What are the technologies that make it possible to turn nanopowders into innovative materials?

Methods of creating structures from nanopowders

To transform nanopowders into usable components, researchers are turning to additive manufacturing technologies. Among the most promising approaches are silk screen printing and 3D printing, both of which offer greater flexibility and accessibility than traditional fabrication methods such as lithography.

Silk screen printing

Originally developed around 1900 for reproducing images and text, silk screen printing gained cultural visibility in the 20th century through artists such as Andy Warhol. Today, the technique has evolved into a practical tool for microelectronics.
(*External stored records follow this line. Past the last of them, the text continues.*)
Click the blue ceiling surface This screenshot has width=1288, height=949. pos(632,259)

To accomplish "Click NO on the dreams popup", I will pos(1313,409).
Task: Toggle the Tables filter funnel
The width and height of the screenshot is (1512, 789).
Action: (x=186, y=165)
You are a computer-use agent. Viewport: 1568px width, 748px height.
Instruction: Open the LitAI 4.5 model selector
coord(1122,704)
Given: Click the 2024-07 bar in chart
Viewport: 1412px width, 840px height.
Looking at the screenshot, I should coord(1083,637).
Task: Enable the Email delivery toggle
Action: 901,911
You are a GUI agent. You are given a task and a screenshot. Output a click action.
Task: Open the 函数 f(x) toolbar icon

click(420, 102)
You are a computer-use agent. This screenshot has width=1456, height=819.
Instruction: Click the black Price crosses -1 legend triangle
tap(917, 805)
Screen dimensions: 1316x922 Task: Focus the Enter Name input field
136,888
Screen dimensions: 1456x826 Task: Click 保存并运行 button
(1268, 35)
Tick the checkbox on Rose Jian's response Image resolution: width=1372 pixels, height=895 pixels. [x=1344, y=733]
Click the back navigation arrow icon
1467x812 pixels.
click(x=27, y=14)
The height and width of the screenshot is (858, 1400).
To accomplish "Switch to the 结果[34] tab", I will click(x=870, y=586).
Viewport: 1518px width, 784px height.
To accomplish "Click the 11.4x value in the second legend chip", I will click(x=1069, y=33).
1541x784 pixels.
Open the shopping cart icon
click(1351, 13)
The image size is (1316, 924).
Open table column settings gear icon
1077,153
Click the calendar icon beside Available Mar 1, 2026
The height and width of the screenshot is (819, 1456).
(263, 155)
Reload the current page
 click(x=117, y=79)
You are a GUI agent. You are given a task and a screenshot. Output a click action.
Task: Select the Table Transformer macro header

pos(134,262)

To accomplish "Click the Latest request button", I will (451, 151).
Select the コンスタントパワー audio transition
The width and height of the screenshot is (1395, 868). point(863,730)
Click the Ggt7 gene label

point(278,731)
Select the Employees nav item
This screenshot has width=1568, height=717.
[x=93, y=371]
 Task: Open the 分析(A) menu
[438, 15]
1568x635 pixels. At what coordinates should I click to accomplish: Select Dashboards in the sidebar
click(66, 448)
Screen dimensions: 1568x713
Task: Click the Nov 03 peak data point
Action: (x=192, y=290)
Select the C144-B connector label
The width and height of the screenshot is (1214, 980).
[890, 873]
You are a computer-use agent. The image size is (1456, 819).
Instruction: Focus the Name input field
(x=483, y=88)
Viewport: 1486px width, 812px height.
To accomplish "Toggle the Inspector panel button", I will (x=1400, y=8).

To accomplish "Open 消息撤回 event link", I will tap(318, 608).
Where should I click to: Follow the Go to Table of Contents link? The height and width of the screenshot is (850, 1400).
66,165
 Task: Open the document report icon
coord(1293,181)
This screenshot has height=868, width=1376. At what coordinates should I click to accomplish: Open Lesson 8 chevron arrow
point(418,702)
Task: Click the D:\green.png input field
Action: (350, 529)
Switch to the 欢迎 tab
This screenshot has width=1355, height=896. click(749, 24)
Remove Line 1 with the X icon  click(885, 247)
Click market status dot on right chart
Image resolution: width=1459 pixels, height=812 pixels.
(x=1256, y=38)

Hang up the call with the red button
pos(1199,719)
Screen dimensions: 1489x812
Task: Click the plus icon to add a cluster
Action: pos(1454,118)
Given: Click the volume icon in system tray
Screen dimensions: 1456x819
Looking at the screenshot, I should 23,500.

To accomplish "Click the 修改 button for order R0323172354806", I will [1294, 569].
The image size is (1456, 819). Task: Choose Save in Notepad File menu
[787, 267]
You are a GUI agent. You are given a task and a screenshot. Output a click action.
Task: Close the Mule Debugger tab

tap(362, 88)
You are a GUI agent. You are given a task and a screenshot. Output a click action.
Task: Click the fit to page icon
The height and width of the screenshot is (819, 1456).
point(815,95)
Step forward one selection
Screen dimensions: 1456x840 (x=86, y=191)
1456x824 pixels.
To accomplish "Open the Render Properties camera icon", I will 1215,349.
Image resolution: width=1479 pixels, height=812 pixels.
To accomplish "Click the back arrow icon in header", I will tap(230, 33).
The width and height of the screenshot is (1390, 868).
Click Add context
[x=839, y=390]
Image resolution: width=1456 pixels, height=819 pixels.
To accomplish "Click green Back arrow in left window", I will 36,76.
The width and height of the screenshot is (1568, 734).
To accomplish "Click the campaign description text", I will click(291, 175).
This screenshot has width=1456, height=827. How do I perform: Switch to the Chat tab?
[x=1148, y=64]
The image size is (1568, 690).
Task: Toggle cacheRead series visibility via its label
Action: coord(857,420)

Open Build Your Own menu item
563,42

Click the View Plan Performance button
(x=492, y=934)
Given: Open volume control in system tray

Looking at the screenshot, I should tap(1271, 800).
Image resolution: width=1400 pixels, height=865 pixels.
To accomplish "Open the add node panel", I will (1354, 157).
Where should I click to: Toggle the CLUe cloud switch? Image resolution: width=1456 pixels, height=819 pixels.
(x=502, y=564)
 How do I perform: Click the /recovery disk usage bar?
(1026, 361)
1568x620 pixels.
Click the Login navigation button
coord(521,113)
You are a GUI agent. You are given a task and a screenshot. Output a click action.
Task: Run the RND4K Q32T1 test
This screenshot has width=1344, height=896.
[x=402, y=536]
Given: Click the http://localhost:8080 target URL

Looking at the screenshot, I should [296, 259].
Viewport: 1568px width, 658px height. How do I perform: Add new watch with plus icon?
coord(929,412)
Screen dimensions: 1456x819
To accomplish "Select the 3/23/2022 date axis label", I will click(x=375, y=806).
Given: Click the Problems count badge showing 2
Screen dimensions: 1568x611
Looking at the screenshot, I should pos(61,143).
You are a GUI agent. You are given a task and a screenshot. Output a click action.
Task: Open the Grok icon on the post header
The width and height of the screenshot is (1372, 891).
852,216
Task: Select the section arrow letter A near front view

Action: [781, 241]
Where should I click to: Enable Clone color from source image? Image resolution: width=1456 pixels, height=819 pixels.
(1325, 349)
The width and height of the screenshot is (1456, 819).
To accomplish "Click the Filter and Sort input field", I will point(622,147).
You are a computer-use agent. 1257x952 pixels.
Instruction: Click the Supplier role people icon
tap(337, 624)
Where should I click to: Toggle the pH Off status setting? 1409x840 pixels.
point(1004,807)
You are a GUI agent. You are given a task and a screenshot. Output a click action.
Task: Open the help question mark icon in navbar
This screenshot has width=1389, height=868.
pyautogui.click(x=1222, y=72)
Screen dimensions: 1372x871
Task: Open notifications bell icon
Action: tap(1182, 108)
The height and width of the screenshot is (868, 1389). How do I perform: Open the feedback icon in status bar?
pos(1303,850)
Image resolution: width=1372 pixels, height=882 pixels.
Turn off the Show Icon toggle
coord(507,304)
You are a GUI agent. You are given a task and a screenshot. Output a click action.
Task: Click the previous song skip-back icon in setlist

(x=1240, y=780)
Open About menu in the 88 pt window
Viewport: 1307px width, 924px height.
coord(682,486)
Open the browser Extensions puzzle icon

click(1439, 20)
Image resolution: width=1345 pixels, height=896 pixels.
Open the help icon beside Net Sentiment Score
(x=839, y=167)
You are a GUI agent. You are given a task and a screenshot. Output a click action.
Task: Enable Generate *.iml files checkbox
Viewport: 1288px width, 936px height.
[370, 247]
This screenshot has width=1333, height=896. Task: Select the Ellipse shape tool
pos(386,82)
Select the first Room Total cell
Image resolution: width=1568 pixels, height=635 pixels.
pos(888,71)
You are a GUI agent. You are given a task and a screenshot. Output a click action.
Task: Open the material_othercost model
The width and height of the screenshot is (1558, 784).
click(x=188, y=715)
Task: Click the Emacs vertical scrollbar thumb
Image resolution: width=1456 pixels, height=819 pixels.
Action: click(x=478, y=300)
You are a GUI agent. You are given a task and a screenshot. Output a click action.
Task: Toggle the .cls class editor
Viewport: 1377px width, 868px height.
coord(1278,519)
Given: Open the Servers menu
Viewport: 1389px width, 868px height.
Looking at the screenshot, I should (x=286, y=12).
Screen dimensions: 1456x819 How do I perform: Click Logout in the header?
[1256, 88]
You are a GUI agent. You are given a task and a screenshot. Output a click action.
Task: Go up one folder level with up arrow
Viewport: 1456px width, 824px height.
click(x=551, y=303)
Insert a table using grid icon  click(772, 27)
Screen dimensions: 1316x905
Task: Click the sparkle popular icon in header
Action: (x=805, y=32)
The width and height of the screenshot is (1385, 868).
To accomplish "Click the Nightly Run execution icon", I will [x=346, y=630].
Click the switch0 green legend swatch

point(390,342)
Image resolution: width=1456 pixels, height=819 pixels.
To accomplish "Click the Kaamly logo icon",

Specialized conductive inks — based on metals like copper, silver, and gold — are now available for use on different substrates with tailored stencils.

With these tools, silk screen printing can produce components such as single-sided PCBs or microbatteries, making it a versatile bridge between traditional printing and modern electronics.

However, the method also has drawbacks. Stencil production requires chemicals (though specialized papers can mitigate this), the minimum linear size is limited by mesh resolution (200–300 µm), element boundaries can vary up to 200 µm, and there is no reliable way to control application thickness.

3D printing

In contrast, 3D printing with nanopowders offers significantly greater design flexibility. Unlike silk screen printing, which is limited to two-dimensional deposition, 3D printing enables the fabrication of multilayered and geometrically complex structures by building them layer by layer. 

Using nanopowder-based inks or pastes, the process produces components with precisely controlled micro- and nanostructures. This technology is already being applied to prototype electronic boards, customized sensors, and compact energy storage devices, and it shows strong potential for broader industrial adoption.

However, there are a lot of printers that work with plastics, but not so many that work with metals, ceramics, and semiconductors. As of 2025, we have found only three companies and about 10 research groups that are engaged in this kind of research.

Besides this infrastructural issue, there are the following limitations of 3D printing compared to screen printing:

• A limited range of materials is available, as the maximum diameter of the material grain must be 10 times (and ideally 100 times) smaller than the nozzle size. This problem does not exist in silkscreen printing.

• Complex selection of solution viscosity for layer-by-layer growth if a non-flat part is required.

  
  

How does MaraRobotics employ the techniques for printing micro- and nanostructures?

At MaraRobotics, we explore 3D printing as the most promising method of creating thermoelectric modules. With the help of the special 3D inkjet printers available through our partners, we can create flexible electronics and thermoelectric elements that harvest energy directly from body heat. 

The following features are already available:

• Printing with silver, gold, copper, and biocompatible inks, as well as low-temperature ceramics.

• Printing with 10 µm positioning and 20 µm resolution.

• The problem of composing structures from different materials is eliminated.

• Control the filling of microstructure areas during fabrication.

There’s much to research and achieve still, so there’s always room for partnership and collaboration in our innovative constellation.

What are our conclusions?

Together, silkscreen and 3D printing highlight how additive manufacturing is reshaping the way micro- and nanostructures can be produced. However, their production is limited by expensive, specialized equipment and difficulties in accurately modeling and fabricating such structures. These issues affect both research and industry, including PCB manufacturing.

By leveraging the unique properties of nanopowders, silkscreen, and 3D printing not only address some of the current challenges in scalability and accessibility but also open new opportunities for innovation in electronics, energy, and beyond.